Coherence-Based Frequency Subset Selection For Binaural RTF-Vector-Based Direction of Arrival Estimation for Multiple Speakers

Recently, a method has been proposed to estimate the direction of arrival (DOA) of a single speaker by minimizing the frequency-averaged Hermitian angle between an estimated relative transfer function (RTF) vector and a database of prototype anechoic RTF vectors. In this paper, we extend this method to multi-speaker localization by introducing the frequency-averaged Hermitian angle spectrum and selecting peaks of this spatial spectrum. To construct the Hermitian angle spectrum, we consider only a subset of frequencies, where it is likely that one speaker is dominant. We compare the effectiveness of the generalized magnitude squared coherence and two coherent-to-diffuse ratio (CDR) estimators as frequency selection criteria. Simulation results for estimating the DOAs of two speakers in a reverberant environment with diffuse-like babble noise using binaural hearing devices show that using the binaural effective-coherence-based CDR estimate as a frequency selection criterion yields the best performance.

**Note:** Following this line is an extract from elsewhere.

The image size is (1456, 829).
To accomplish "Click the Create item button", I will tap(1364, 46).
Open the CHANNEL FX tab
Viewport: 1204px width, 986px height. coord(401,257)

Comparison of Binaural RTF-Vector-Based Direction of Arrival Estimation Methods Exploiting an External Microphone

In this paper we consider a binaural hearing aid setup, where in addition to the head-mounted microphones an external microphone is available. For this setup, we investigate the performance of several relative transfer function (RTF) vector estimation methods to estimate the direction of arrival(DOA) of the target speaker in a noisy and reverberant acoustic environment. More in particular, we consider the state-of-the-art covariance whitening (CW) and covariance subtraction (CS) methods, either incorporating the external microphone or not, and the recently proposed spatial coherence (SC) method, requiring the external microphone. To estimate the DOA from the estimated RTF vector, we propose to minimize the frequency-averaged Hermitian angle between the estimated head-mounted RTF vector and a database of prototype head-mounted RTF vectors. Experimental results with stationary and moving speech sources in a reverberant environment with diffuse-like noise show that the SC method outperforms the CS method and yields a similar DOA estimation accuracy as the CW method at a lower computational complexity.